▶ TASK DETAILS
Please restate the data word for word, in full.

▶ MATERIAL SHOWN
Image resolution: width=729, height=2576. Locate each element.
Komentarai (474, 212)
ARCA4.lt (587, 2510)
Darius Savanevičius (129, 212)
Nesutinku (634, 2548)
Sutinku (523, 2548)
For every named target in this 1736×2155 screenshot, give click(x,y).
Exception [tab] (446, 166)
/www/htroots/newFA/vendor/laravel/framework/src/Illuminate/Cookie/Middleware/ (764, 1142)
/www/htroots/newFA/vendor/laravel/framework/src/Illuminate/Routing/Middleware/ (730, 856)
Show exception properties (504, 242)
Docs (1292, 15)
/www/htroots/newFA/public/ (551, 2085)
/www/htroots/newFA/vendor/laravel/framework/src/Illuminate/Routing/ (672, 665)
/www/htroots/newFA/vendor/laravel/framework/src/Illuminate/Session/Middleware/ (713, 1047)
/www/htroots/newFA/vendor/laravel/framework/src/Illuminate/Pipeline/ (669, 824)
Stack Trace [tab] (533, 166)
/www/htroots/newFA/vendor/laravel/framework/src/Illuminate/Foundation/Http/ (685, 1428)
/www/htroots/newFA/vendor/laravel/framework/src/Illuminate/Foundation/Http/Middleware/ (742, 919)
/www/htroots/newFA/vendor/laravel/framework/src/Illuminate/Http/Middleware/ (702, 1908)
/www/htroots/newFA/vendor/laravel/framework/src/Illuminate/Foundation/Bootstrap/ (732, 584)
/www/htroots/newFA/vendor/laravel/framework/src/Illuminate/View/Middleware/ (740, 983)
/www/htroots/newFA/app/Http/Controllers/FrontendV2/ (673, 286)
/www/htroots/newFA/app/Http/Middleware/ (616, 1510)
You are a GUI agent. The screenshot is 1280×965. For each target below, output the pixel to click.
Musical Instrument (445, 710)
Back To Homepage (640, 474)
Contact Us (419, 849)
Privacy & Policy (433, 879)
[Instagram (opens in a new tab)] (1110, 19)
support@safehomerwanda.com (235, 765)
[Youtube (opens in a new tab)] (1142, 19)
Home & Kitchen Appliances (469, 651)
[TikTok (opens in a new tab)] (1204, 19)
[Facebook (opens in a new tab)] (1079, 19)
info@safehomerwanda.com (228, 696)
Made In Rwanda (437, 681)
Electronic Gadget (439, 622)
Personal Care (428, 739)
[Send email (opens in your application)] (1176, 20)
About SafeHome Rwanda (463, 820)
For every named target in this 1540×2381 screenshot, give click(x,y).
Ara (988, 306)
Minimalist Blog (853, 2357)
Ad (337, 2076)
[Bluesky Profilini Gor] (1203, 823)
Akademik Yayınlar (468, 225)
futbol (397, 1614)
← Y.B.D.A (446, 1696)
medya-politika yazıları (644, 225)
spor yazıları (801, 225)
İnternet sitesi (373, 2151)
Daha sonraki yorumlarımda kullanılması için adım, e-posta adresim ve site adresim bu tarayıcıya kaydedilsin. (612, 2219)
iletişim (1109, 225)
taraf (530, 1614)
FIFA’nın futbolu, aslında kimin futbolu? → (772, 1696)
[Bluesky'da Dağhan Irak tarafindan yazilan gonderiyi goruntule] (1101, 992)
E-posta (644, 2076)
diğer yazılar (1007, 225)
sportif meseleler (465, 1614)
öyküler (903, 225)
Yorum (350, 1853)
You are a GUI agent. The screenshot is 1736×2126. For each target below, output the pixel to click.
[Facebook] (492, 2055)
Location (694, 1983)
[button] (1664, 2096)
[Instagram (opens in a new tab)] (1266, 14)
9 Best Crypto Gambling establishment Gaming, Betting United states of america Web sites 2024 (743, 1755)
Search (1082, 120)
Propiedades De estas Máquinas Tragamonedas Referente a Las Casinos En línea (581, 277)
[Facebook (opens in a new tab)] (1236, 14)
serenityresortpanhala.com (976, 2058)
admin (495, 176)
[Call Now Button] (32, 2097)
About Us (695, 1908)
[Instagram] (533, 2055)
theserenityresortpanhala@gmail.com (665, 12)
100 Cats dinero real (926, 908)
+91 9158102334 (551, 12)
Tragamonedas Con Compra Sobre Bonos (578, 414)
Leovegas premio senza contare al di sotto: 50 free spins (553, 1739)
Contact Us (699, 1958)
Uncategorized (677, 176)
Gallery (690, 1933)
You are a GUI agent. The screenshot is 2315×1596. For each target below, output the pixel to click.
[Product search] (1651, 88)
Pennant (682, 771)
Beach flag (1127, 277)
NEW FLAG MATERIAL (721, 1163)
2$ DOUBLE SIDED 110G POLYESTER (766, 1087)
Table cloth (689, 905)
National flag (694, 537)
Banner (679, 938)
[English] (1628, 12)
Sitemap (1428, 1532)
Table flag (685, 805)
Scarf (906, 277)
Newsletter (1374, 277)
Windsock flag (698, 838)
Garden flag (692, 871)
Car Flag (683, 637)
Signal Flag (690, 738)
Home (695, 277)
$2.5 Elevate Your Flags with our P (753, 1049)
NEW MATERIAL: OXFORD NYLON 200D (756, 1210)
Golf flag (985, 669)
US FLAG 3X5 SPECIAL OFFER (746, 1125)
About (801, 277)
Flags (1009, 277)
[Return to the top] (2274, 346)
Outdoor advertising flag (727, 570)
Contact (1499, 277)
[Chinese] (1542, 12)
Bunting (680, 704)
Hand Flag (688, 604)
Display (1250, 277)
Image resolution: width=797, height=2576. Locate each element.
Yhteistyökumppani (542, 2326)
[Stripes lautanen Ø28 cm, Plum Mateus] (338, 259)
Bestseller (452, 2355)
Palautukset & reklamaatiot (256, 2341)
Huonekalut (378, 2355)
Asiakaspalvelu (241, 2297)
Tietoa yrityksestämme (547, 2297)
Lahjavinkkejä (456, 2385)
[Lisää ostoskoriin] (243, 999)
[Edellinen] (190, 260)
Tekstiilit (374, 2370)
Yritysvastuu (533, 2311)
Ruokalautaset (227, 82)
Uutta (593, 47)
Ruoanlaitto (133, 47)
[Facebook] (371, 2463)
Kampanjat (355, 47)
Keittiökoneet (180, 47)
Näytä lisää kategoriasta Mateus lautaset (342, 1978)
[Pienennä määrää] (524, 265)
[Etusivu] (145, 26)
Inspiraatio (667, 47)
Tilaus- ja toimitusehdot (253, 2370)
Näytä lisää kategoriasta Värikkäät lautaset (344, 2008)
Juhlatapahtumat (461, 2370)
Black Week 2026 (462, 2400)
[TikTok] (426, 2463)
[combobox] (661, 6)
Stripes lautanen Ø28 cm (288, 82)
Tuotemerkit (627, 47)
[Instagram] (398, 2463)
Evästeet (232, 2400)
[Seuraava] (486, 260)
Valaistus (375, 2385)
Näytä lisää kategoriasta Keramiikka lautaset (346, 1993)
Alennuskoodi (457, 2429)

▶ EXPECTED ANSWER
Image resolution: width=729, height=2576. Locate each element.
Komentarai (474, 212)
ARCA4.lt (587, 2510)
Darius Savanevičius (129, 212)
Nesutinku (634, 2548)
Sutinku (523, 2548)
For every named target in this 1736×2155 screenshot, give click(x,y).
Exception [tab] (446, 166)
/www/htroots/newFA/vendor/laravel/framework/src/Illuminate/Cookie/Middleware/ (764, 1142)
/www/htroots/newFA/vendor/laravel/framework/src/Illuminate/Routing/Middleware/ (730, 856)
Show exception properties (504, 242)
Docs (1292, 15)
/www/htroots/newFA/public/ (551, 2085)
/www/htroots/newFA/vendor/laravel/framework/src/Illuminate/Routing/ (672, 665)
/www/htroots/newFA/vendor/laravel/framework/src/Illuminate/Session/Middleware/ (713, 1047)
/www/htroots/newFA/vendor/laravel/framework/src/Illuminate/Pipeline/ (669, 824)
Stack Trace [tab] (533, 166)
/www/htroots/newFA/vendor/laravel/framework/src/Illuminate/Foundation/Http/ (685, 1428)
/www/htroots/newFA/vendor/laravel/framework/src/Illuminate/Foundation/Http/Middleware/ (742, 919)
/www/htroots/newFA/vendor/laravel/framework/src/Illuminate/Http/Middleware/ (702, 1908)
/www/htroots/newFA/vendor/laravel/framework/src/Illuminate/Foundation/Bootstrap/ (732, 584)
/www/htroots/newFA/vendor/laravel/framework/src/Illuminate/View/Middleware/ (740, 983)
/www/htroots/newFA/app/Http/Controllers/FrontendV2/ (673, 286)
/www/htroots/newFA/app/Http/Middleware/ (616, 1510)
You are a GUI agent. The screenshot is 1280×965. For each target below, output the pixel to click.
Musical Instrument (445, 710)
Back To Homepage (640, 474)
Contact Us (419, 849)
Privacy & Policy (433, 879)
[Instagram (opens in a new tab)] (1110, 19)
support@safehomerwanda.com (235, 765)
[Youtube (opens in a new tab)] (1142, 19)
Home & Kitchen Appliances (469, 651)
[TikTok (opens in a new tab)] (1204, 19)
[Facebook (opens in a new tab)] (1079, 19)
info@safehomerwanda.com (228, 696)
Made In Rwanda (437, 681)
Electronic Gadget (439, 622)
Personal Care (428, 739)
[Send email (opens in your application)] (1176, 20)
About SafeHome Rwanda (463, 820)
For every named target in this 1540×2381 screenshot, give click(x,y).
Ara (988, 306)
Minimalist Blog (853, 2357)
Ad (337, 2076)
[Bluesky Profilini Gor] (1203, 823)
Akademik Yayınlar (468, 225)
futbol (397, 1614)
← Y.B.D.A (446, 1696)
medya-politika yazıları (644, 225)
spor yazıları (801, 225)
İnternet sitesi (373, 2151)
Daha sonraki yorumlarımda kullanılması için adım, e-posta adresim ve site adresim bu tarayıcıya kaydedilsin. (612, 2219)
iletişim (1109, 225)
taraf (530, 1614)
FIFA’nın futbolu, aslında kimin futbolu? → (772, 1696)
[Bluesky'da Dağhan Irak tarafindan yazilan gonderiyi goruntule] (1101, 992)
E-posta (644, 2076)
diğer yazılar (1007, 225)
sportif meseleler (465, 1614)
öyküler (903, 225)
Yorum (350, 1853)
You are a GUI agent. The screenshot is 1736×2126. For each target below, output the pixel to click.
[Facebook] (492, 2055)
Location (694, 1983)
[button] (1664, 2096)
[Instagram (opens in a new tab)] (1266, 14)
9 Best Crypto Gambling establishment Gaming, Betting United states of america Web sites 2024 (743, 1755)
Search (1082, 120)
Propiedades De estas Máquinas Tragamonedas Referente a Las Casinos En línea (581, 277)
[Facebook (opens in a new tab)] (1236, 14)
serenityresortpanhala.com (976, 2058)
admin (495, 176)
[Call Now Button] (32, 2097)
About Us (695, 1908)
[Instagram] (533, 2055)
theserenityresortpanhala@gmail.com (665, 12)
100 Cats dinero real (926, 908)
+91 9158102334 (551, 12)
Tragamonedas Con Compra Sobre Bonos (578, 414)
Leovegas premio senza contare al di sotto: 50 free spins (553, 1739)
Contact Us (699, 1958)
Uncategorized (677, 176)
Gallery (690, 1933)
You are a GUI agent. The screenshot is 2315×1596. For each target below, output the pixel to click.
[Product search] (1651, 88)
Pennant (682, 771)
Beach flag (1127, 277)
NEW FLAG MATERIAL (721, 1163)
2$ DOUBLE SIDED 110G POLYESTER (766, 1087)
Table cloth (689, 905)
National flag (694, 537)
Banner (679, 938)
[English] (1628, 12)
Sitemap (1428, 1532)
Table flag (685, 805)
Scarf (906, 277)
Newsletter (1374, 277)
Windsock flag (698, 838)
Garden flag (692, 871)
Car Flag (683, 637)
Signal Flag (690, 738)
Home (695, 277)
$2.5 Elevate Your Flags with our P (753, 1049)
NEW MATERIAL: OXFORD NYLON 200D (756, 1210)
Golf flag (985, 669)
US FLAG 3X5 SPECIAL OFFER (746, 1125)
About (801, 277)
Flags (1009, 277)
[Return to the top] (2274, 346)
Outdoor advertising flag (727, 570)
Contact (1499, 277)
[Chinese] (1542, 12)
Bunting (680, 704)
Hand Flag (688, 604)
Display (1250, 277)
Image resolution: width=797, height=2576. Locate each element.
Yhteistyökumppani (542, 2326)
[Stripes lautanen Ø28 cm, Plum Mateus] (338, 259)
Bestseller (452, 2355)
Palautukset & reklamaatiot (256, 2341)
Huonekalut (378, 2355)
Asiakaspalvelu (241, 2297)
Tietoa yrityksestämme (547, 2297)
Lahjavinkkejä (456, 2385)
[Lisää ostoskoriin] (243, 999)
[Edellinen] (190, 260)
Tekstiilit (374, 2370)
Yritysvastuu (533, 2311)
Ruokalautaset (227, 82)
Uutta (593, 47)
Ruoanlaitto (133, 47)
[Facebook] (371, 2463)
Kampanjat (355, 47)
Keittiökoneet (180, 47)
Näytä lisää kategoriasta Mateus lautaset (342, 1978)
[Pienennä määrää] (524, 265)
[Etusivu] (145, 26)
Inspiraatio (667, 47)
Tilaus- ja toimitusehdot (253, 2370)
Näytä lisää kategoriasta Värikkäät lautaset (344, 2008)
Juhlatapahtumat (461, 2370)
Black Week 2026 (462, 2400)
[TikTok] (426, 2463)
[combobox] (661, 6)
Stripes lautanen Ø28 cm (288, 82)
Tuotemerkit (627, 47)
[Instagram] (398, 2463)
Evästeet (232, 2400)
[Seuraava] (486, 260)
Valaistus (375, 2385)
Näytä lisää kategoriasta Keramiikka lautaset (346, 1993)
Alennuskoodi (457, 2429)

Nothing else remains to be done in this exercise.